> [PROBLEM STATEMENT]
When you reach the line containing "Mobilier Scolaire (40, 2428)" in the entries below, start writing out each line exactly, and stop after the line containing "Sylvain Courant photographies (97, 1150)".

> [INFORMATION]
Start of Block

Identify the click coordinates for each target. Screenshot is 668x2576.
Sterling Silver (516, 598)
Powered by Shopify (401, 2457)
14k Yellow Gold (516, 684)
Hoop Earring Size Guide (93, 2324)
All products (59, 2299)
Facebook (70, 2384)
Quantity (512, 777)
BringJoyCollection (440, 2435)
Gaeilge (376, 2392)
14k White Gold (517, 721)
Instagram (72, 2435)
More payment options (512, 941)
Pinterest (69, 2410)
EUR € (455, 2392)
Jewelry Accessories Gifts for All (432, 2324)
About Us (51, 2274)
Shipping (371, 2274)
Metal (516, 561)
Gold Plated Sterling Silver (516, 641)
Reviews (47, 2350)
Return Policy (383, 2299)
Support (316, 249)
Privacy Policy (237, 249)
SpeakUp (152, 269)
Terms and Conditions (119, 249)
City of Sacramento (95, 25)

End of Block
Start of Block

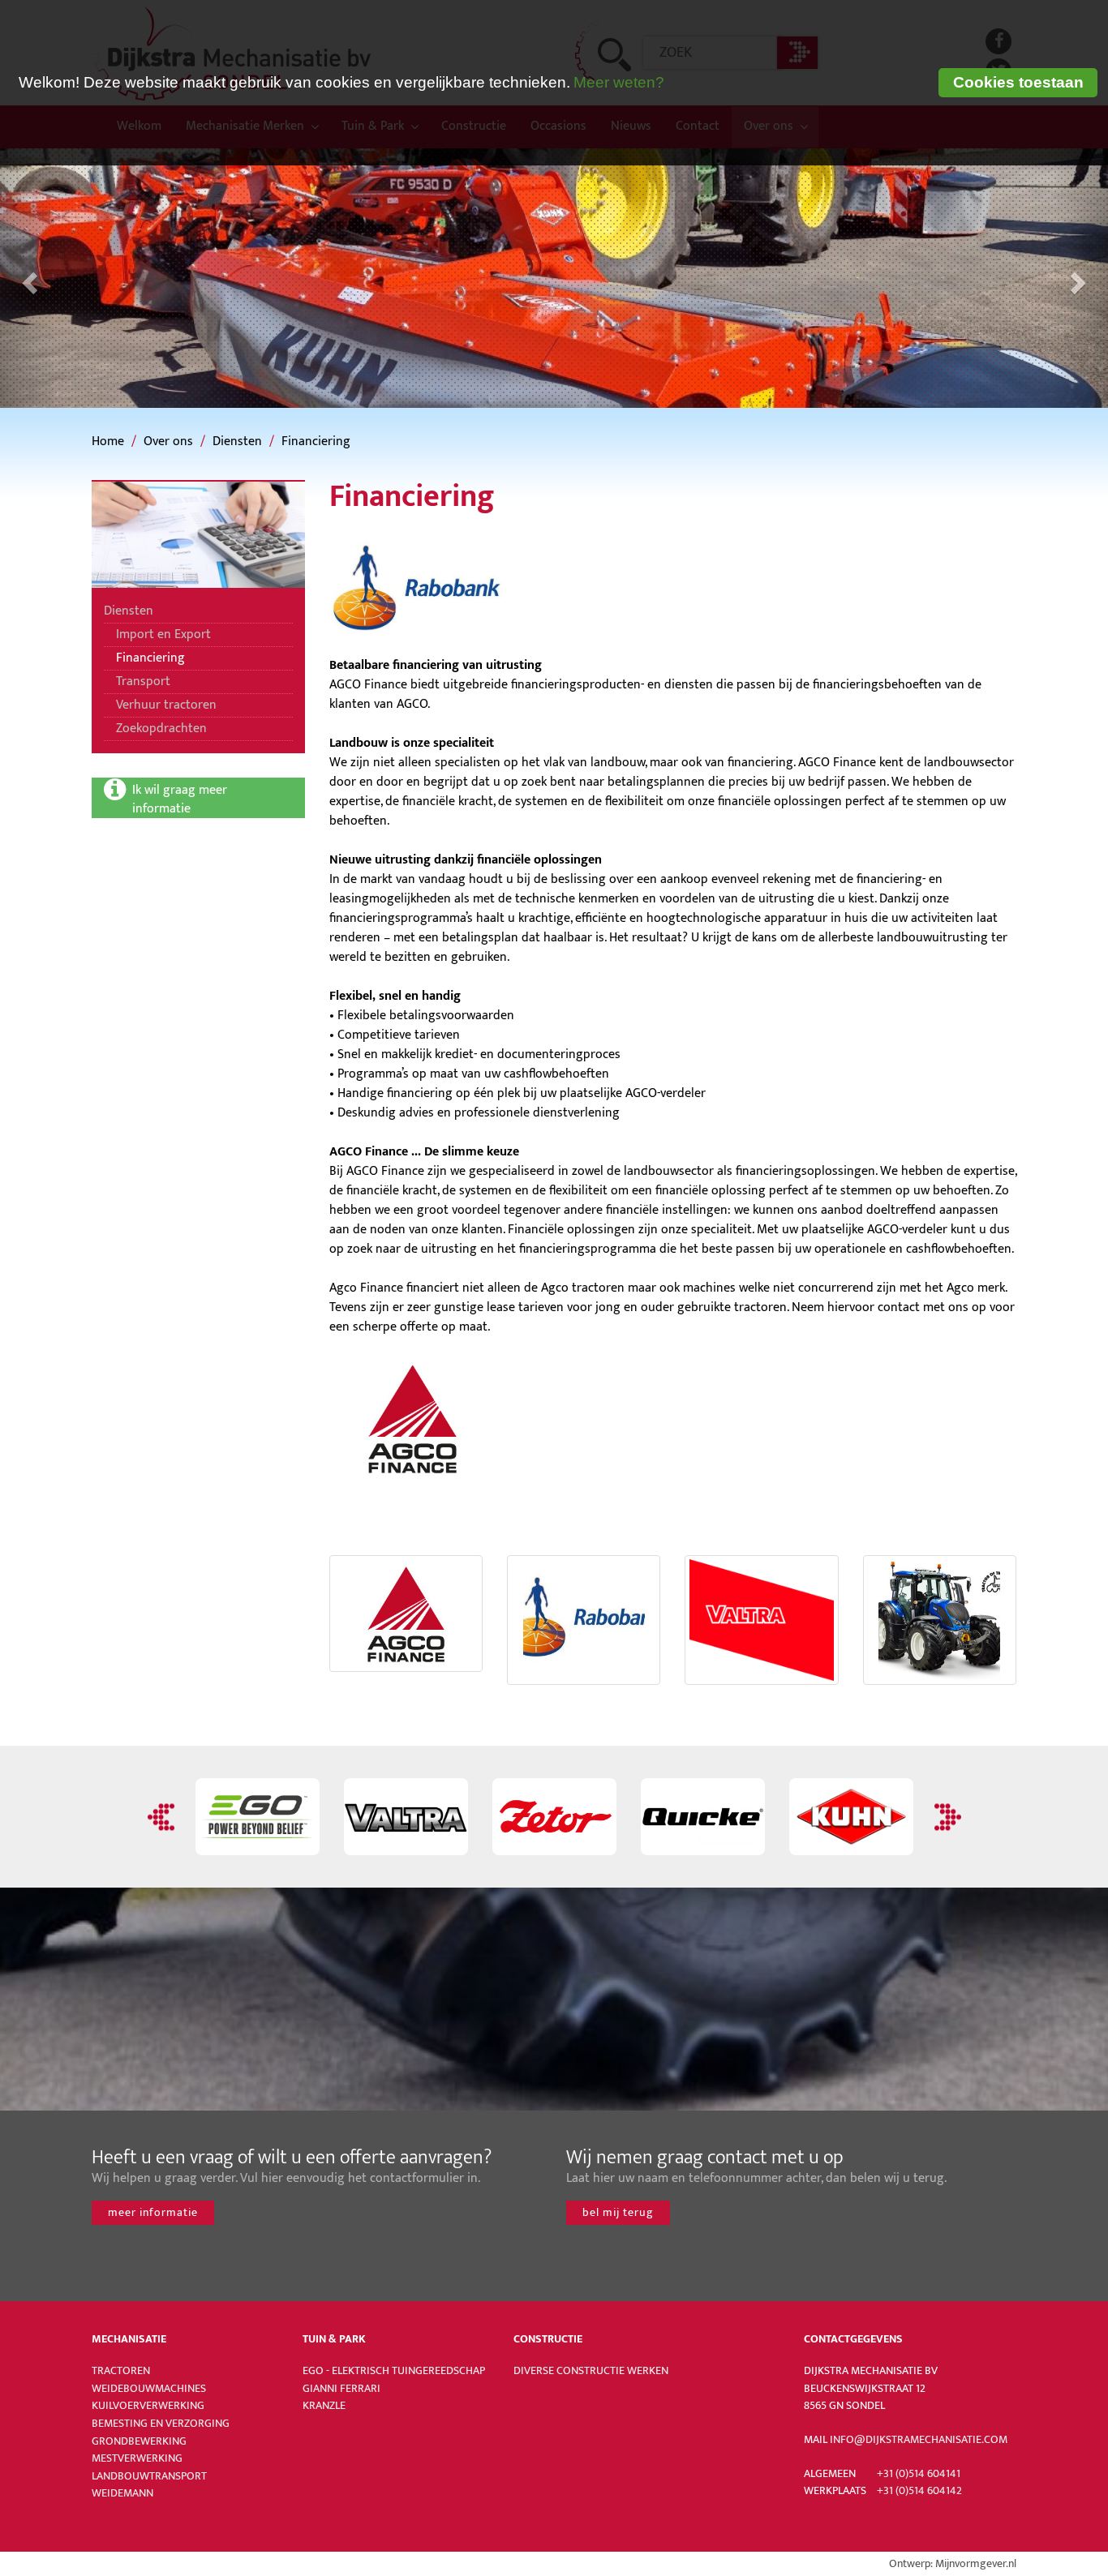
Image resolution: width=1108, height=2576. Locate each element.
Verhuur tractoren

End of Block
Start of Block

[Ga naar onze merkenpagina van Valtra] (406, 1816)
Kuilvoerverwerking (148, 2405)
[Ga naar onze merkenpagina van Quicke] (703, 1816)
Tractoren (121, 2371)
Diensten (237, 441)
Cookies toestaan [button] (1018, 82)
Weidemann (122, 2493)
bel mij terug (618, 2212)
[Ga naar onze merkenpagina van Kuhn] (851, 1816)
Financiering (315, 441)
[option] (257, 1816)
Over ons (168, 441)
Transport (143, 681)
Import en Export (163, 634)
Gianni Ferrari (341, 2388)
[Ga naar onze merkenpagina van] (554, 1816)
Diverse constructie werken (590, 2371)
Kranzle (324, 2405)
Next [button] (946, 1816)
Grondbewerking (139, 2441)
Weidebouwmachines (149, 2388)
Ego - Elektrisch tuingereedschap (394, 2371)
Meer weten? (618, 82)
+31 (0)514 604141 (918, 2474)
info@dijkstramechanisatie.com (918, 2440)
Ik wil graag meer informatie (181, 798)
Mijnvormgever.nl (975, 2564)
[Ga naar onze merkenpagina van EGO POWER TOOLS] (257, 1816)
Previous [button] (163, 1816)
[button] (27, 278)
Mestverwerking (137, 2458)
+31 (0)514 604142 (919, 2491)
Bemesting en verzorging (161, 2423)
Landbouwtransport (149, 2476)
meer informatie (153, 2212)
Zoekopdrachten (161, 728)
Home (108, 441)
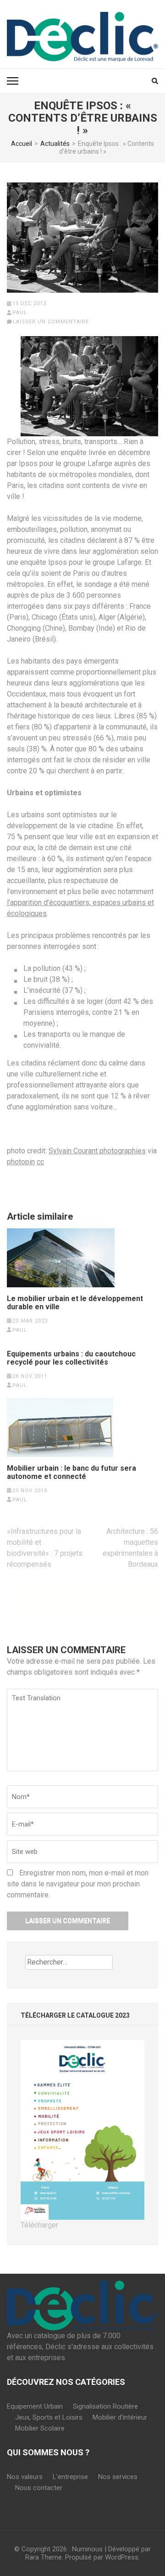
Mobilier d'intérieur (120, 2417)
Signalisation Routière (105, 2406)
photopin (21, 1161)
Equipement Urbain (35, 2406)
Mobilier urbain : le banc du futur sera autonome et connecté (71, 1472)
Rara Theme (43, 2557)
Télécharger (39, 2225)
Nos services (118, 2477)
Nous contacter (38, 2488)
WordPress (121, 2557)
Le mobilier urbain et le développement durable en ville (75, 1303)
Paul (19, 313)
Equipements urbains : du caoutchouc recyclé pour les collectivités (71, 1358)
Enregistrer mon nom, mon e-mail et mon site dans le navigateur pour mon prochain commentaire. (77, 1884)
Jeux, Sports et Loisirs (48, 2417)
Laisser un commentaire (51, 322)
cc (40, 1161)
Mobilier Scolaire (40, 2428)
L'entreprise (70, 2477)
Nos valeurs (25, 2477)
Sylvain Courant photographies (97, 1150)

End of Block

> [PROBLEM SOLUTION]
Mobilier Scolaire (40, 2428)
L'entreprise (70, 2477)
Nos valeurs (25, 2477)
Sylvain Courant photographies (97, 1150)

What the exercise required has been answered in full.